COVID-19 and capitalism
Is the COVID-19 virus on the way out? Is the U.S. government taking appropriate steps to eliminate this disease?
To even begin to answer these questions, the first fact to understand about the COVID-19 pandemic is that pandemics affect everyone in the world. All parts of today’s world are interconnected by the globalized economic supply chain. Only by eliminating the virus worldwide, as was done with smallpox 40 years ago, will everyone be safe from the disease, which has already killed 4 million people and disrupted the world economy.
Once COVID-19 spreads in any population anywhere in the world, variants of the virus will arise. Any dominant variant will eventually reenter those countries that have vaccinated their population. Thus, people in the imperialist countries, mostly in North America and Europe, whose leaders have monopolized possession of vaccines to the detriment of poorer countries, will still be vulnerable.
U.S. imperialism’s political leaders serve the interests of the giant transnational monopolies, protecting and increasing their profits. Because of this, they are ill-equipped to guide the world or even the country out of this COVID crisis.
The drive of the imperialist governments to protect so-called intellectual property rights through enforcing patents is in direct contradiction with the need of humanity for access to lifesaving technology, in this case access to vaccines. The leaders of the imperialist world prioritize the profits of Pfizer, Moderna, Johnson & Johnson, et al, above the need to quickly maximize the production, shipment and delivery of vaccination jabs.
Capitalist states uphold the “intellectual property” of the monopolies, even though government funds financed the development of the vaccines and often government laboratories have developed and tested them. This is to protect the profits of the pharmaceuticals, whose owners are part of the ruling class.
China, on the contrary, whose priority is not protecting capitalist profits, has offered to share its technology and aid other countries in producing any of the seven vaccines it believes are effective in countering COVID-19. Its own production has reached 3 billion doses this year and is expected to reach 5 billion next year. It has been vaccinating 20 million people in China a day and expects to have inoculated the entire adult population by the end of 2021, even as it has become the main supplier of vaccines to other countries, especially in Asia and Latin America.
In delivering vaccines and organizing public health measures in the U.S., any inequalities in service — besides causing needless suffering and death among those discriminated against — contradict the attempt to develop general “herd immunity” to wipe out the disease in all its variants. That the corporate media publishes contradictory information about vaccine effectiveness hurts efforts to control the virus.
Equality and solidarity are themselves weapons in the struggle to control, contain and eliminate the disease, and capitalist competition is an enemy of the people and a spreader of the virus.

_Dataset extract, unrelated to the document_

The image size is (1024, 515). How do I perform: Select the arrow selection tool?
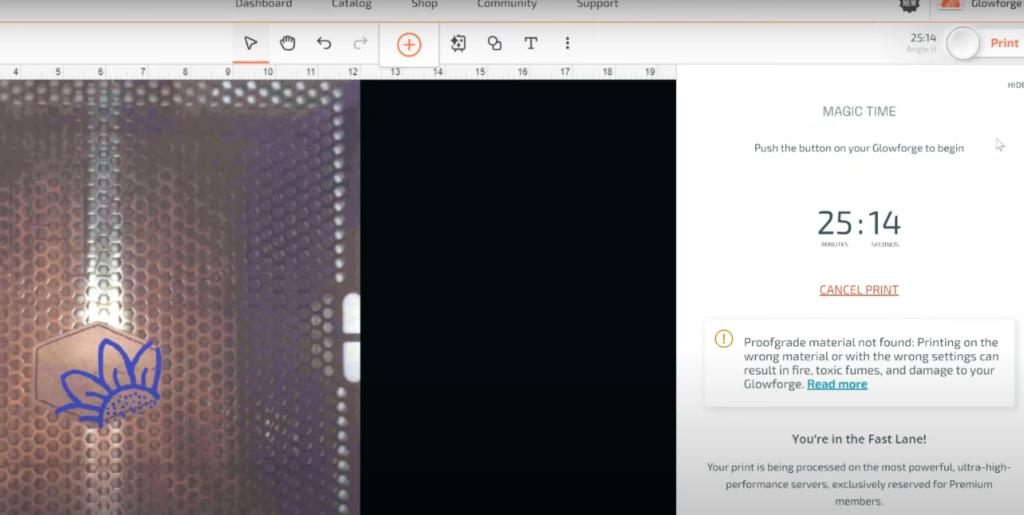250,43
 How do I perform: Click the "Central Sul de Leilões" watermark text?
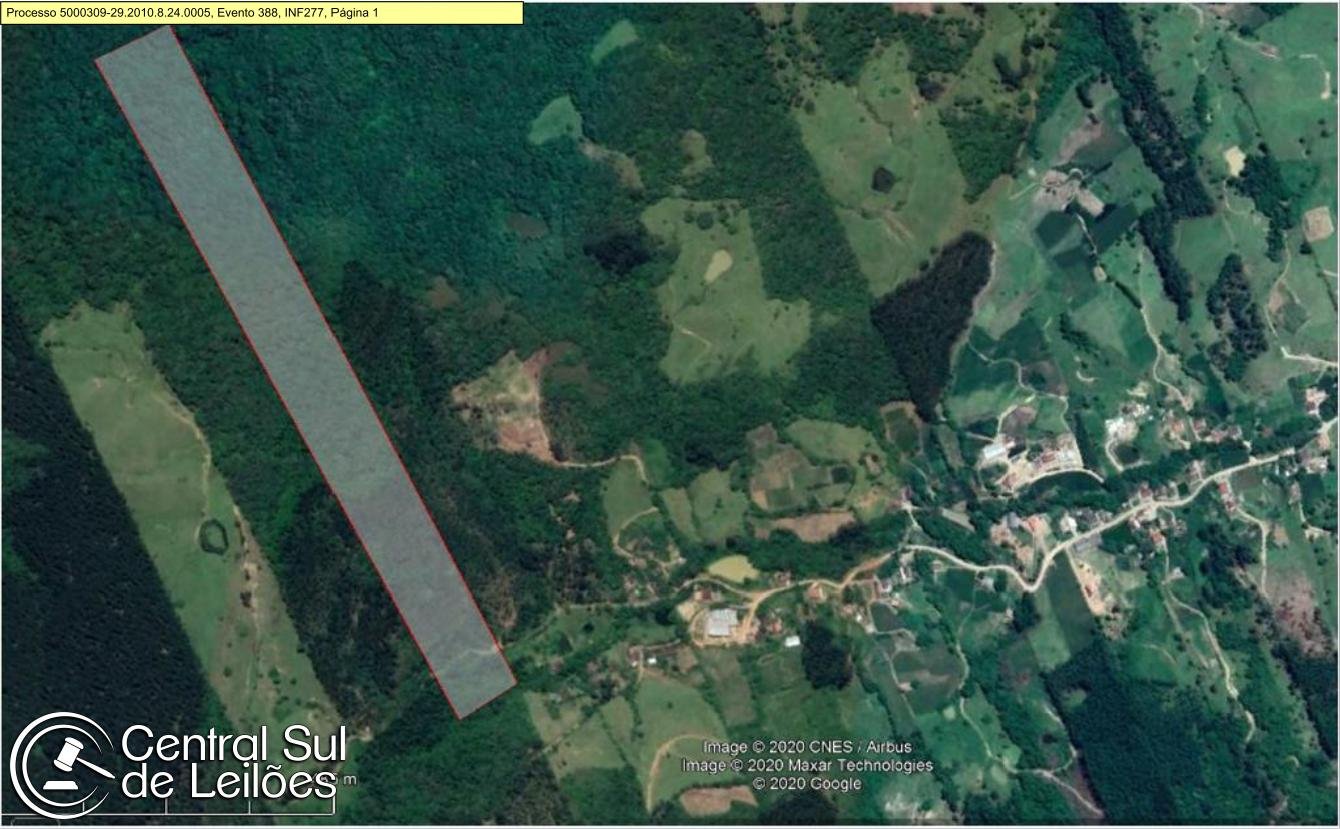tap(233, 763)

Biden celebrates while crisis remains unresolved
On July 4 the Biden administration celebrated what it considered its success in combating COVID-19. By that date, two-thirds of the adult population of the U.S. had received at least one dose of the vaccine, only a few points short of Biden’s 70% goal. Compared to the anti-scientific approach of the prior administration — which poisoned the attitudes of a large section of the population and contributed to the death of hundreds of thousands of people — the Biden approach seemed intelligent.
It was a low bar for comparisons. The Biden group as well as the Centers for Disease Control and Prevention faced the pressures of the ruling class to reopen economic activity sooner rather than later. What followed was the government’s rapid abandonment of precautions meant to slow the spread of the disease, precautions that had at least taken root in parts of the country. There is ruling-class pressure to abandon supplementary unemployment payments, which have allowed workers to avoid working in dangerous conditions.
The government and CDC advice has led to dropping much of the effort to mandate mask-wearing — simple for most people — and more confining measures, such as restricting large gatherings or mandating social-distancing in indoor events. In parts of the country where vaccination rates are low, new COVID-19 cases and deaths continue.
Making vaccines safely accessible to everyone is necessary. This includes all migrant workers, who must face no negative consequences based on their immigration status. Also necessary is outreach, education and easy geographical access to get doses — which now exist in quantity within the U.S.
Zigzagging on these questions by the government will give an opening for the Trumpites — who are opportunists and will seize any question that can be used to discredit their Democratic Party opponents.
The more delicate and truly debatable question about resuming in-person schooling has left much confusion and hostility. No children under 12 can be vaccinated yet, and parents and school staff are divided about resuming in-person classes.
The lesson of all these points is that the capitalist organization of society, prioritizing competition among the people and maximizing profits for the monopolies, makes monopoly capitalism incapable of handling and controlling global crises such as that brought about by COVID-19. It is one more reason to fight for a socialist world.